WHAT THE TASK REQUIRES: Below this line is a set of entries; quote exactly the lines from the line that contains "Task: Select the Private exclusivity option" to the line that contains "Given: Open the Top navigation menu item", both lines included.
── SUPPLIED RECORDS ──
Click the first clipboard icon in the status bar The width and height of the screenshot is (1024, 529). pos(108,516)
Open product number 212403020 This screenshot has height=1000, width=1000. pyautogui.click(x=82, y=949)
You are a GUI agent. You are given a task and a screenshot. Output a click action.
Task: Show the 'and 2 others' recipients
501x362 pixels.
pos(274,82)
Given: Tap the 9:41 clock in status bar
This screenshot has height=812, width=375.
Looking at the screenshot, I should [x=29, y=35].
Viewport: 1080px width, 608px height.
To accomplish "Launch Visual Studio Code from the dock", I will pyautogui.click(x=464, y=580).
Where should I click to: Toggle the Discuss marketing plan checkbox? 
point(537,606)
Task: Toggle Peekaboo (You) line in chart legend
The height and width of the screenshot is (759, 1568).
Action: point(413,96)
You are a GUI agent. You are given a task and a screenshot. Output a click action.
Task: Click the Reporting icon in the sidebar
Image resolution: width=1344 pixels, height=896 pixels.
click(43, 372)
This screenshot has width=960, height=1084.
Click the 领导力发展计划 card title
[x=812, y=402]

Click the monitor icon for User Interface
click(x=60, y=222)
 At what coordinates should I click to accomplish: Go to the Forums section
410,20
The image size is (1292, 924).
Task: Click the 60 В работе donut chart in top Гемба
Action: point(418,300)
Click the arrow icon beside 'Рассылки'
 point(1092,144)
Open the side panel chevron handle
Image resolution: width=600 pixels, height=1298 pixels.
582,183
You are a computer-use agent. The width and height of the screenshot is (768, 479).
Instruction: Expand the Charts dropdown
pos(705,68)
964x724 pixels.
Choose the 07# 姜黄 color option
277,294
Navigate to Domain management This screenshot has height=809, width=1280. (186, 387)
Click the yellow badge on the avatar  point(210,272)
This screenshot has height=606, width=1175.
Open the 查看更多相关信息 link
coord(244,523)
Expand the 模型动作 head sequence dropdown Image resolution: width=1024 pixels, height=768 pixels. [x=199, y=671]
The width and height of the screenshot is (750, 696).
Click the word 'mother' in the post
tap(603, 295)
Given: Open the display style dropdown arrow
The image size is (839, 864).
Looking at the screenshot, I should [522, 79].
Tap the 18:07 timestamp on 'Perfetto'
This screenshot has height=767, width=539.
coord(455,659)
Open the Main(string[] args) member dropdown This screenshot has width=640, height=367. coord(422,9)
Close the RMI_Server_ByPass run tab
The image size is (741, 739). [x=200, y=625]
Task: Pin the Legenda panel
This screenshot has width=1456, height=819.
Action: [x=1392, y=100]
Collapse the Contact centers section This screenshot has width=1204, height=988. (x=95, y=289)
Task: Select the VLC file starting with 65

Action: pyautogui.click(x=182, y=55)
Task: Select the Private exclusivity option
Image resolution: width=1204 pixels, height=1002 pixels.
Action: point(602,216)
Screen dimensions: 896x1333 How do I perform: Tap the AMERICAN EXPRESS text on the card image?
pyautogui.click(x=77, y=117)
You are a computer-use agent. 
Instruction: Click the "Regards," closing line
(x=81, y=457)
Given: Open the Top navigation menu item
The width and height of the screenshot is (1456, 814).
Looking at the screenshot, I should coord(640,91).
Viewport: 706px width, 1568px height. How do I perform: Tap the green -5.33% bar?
───
RESULT OF THE TASK:
Task: Select the Private exclusivity option
Image resolution: width=1204 pixels, height=1002 pixels.
Action: point(602,216)
Screen dimensions: 896x1333 How do I perform: Tap the AMERICAN EXPRESS text on the card image?
pyautogui.click(x=77, y=117)
You are a computer-use agent. 
Instruction: Click the "Regards," closing line
(x=81, y=457)
Given: Open the Top navigation menu item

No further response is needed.